Bridges, who was appointed interim UWPD chief after UWPD Chief Susan Riseling announced her retirement this summer, said he looks to carry on Riseling’s 25-year legacy.
While in his position as temporary chief, Bridges said he will continue to work with UW and Madison communities, as he did during his time as a UWPD officer.
“What I get a reward out of is seeing how interactions with communities go and looking at things we can do for communities that are outside what we do,” Bridges said.
But Bridges said he believes interacting with communities is more than just protecting people in times of danger. He said it is important to educate communities about the impact they can have on each other.
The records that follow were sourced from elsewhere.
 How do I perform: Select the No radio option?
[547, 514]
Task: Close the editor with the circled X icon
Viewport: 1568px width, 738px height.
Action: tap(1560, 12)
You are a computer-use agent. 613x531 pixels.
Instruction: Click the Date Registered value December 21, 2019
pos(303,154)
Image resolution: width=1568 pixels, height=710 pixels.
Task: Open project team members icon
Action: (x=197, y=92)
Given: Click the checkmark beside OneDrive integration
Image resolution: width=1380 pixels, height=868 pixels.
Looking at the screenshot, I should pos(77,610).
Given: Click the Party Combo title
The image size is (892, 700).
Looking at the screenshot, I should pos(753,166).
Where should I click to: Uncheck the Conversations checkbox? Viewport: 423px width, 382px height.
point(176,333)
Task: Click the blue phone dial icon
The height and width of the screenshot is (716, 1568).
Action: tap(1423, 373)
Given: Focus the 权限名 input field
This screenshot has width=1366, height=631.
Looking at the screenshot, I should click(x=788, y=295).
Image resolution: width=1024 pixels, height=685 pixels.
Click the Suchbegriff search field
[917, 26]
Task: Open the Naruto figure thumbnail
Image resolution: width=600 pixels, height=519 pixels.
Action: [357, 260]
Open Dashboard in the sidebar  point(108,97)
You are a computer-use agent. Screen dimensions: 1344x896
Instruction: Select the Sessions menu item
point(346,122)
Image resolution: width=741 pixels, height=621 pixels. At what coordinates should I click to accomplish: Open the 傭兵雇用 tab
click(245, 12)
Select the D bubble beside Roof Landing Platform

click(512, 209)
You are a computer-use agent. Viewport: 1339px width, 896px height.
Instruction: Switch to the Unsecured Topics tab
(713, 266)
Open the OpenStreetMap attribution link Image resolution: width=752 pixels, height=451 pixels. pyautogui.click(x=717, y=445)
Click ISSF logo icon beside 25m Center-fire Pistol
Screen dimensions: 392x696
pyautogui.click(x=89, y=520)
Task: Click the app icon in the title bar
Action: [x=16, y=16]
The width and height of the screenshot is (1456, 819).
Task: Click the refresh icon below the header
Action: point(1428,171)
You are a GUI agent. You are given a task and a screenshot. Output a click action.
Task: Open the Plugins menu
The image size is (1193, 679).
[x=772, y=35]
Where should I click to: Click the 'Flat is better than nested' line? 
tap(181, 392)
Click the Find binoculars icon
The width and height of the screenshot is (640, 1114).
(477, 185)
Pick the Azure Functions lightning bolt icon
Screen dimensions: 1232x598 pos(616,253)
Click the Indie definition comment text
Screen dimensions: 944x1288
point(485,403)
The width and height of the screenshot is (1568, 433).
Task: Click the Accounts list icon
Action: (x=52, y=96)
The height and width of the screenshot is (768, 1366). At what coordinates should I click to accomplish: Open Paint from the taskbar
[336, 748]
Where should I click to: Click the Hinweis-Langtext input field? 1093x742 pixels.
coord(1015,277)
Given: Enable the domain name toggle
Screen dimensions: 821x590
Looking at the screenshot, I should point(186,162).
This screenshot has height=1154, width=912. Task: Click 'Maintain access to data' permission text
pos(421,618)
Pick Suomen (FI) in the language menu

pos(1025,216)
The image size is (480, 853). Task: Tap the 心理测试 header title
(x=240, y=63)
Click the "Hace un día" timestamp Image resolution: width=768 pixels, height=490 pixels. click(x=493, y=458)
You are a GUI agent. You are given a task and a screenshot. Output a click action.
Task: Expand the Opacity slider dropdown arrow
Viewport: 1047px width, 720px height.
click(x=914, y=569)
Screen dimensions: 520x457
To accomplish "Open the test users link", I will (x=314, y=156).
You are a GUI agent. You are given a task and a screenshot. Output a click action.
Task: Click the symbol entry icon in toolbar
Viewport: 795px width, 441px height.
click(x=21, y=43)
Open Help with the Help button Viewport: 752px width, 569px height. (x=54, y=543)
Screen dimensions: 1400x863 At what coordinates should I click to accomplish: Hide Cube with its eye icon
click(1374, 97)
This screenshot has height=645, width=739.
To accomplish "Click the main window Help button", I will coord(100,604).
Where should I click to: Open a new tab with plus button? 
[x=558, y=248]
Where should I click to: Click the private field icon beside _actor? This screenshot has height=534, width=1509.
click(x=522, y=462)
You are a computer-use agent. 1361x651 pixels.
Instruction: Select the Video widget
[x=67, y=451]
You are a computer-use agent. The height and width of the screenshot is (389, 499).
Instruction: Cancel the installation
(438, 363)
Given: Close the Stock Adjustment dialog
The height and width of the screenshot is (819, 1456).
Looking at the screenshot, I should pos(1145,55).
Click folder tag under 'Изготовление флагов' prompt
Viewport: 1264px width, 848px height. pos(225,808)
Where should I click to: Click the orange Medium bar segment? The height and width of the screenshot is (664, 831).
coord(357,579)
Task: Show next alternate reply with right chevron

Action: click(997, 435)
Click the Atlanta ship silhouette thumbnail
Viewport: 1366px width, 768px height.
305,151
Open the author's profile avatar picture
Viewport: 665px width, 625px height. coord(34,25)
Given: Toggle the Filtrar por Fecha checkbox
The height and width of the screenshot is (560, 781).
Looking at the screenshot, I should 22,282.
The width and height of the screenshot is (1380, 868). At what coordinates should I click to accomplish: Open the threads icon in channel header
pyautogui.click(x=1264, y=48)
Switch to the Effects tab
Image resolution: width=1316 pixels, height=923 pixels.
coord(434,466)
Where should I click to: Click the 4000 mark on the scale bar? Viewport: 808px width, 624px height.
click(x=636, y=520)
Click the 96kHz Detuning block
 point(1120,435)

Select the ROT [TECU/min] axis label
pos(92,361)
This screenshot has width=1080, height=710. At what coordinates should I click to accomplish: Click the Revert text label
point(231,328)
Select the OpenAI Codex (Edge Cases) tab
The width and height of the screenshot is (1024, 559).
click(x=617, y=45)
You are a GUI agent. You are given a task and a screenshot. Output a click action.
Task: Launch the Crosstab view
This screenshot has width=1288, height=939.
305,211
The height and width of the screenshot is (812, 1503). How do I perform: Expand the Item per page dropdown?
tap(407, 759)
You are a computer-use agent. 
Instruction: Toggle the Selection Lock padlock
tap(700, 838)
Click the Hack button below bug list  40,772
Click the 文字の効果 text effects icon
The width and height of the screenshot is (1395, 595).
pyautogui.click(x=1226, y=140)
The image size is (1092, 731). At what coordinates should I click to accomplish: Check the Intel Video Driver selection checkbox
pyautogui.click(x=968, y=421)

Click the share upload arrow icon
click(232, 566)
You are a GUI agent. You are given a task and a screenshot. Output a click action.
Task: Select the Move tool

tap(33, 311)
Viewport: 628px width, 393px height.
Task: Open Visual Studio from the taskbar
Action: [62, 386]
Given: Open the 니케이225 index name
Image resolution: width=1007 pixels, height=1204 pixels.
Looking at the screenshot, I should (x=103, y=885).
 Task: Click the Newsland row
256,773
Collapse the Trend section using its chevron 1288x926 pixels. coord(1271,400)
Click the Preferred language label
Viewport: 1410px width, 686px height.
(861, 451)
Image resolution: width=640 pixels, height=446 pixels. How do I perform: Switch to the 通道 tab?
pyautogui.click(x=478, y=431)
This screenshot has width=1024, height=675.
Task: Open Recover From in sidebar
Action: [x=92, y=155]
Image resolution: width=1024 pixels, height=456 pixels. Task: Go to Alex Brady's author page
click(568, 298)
Bridges said everyone needs to understand how their own personal beliefs and biases affect their perspectives and treatment of others. This need for understanding applies not only to the public, but to police officers as well, Bridges said.
“We need to understand our implicit biases and make sure they don’t cross the lines of treating someone differently because of the bias,” Bridges said.
Bridges said UWPD officers are being trained to reduce their personal biases toward each other and the community. Being part of UWPD demands that officers adapt to all kinds of situations and evolve their responses to change over time, he said.
UWPD also looks to keep communication with the Madison Police Department consistent, Bridges said. He said MPD and UWPD already have a good working relationship, which he aims to keep alive during his time as chief.
Bridges joined UWPD in 1984 and went on to become a captain and assistant chief.
His son Ryan Bridges, who was born while Bridges worked for UWPD, is now an officer himself. Though he does not meet his son at work often, Bridges said watching his son grow and learn as an officer is a fulfilling experience.
Bridges said “everything” about the UW community makes him proud to be a part of it. From students, faculty and staff to research and athletics, he looks forward to being more involved in keeping badgers safe. He advised incoming freshmen and other new students to use their time at UW to learn about and appreciate the differences in their environments instead of criticizing them.
“We’re happy students are here and hope you have a safe, productive academic year,” Bridges said. “We hope that you will learn what’s different about this place from where you came from.”
Currently, a nationwide search is being conducted to find a new chief, Bridges said. He said he wants to play a more advisory role and help other officers instead of being the chief. While Bridges plans to uphold the vision of UWPD during his time as interim chief, he said he might even retire after serving.
The new UWPD chief will be appointed around December 2016.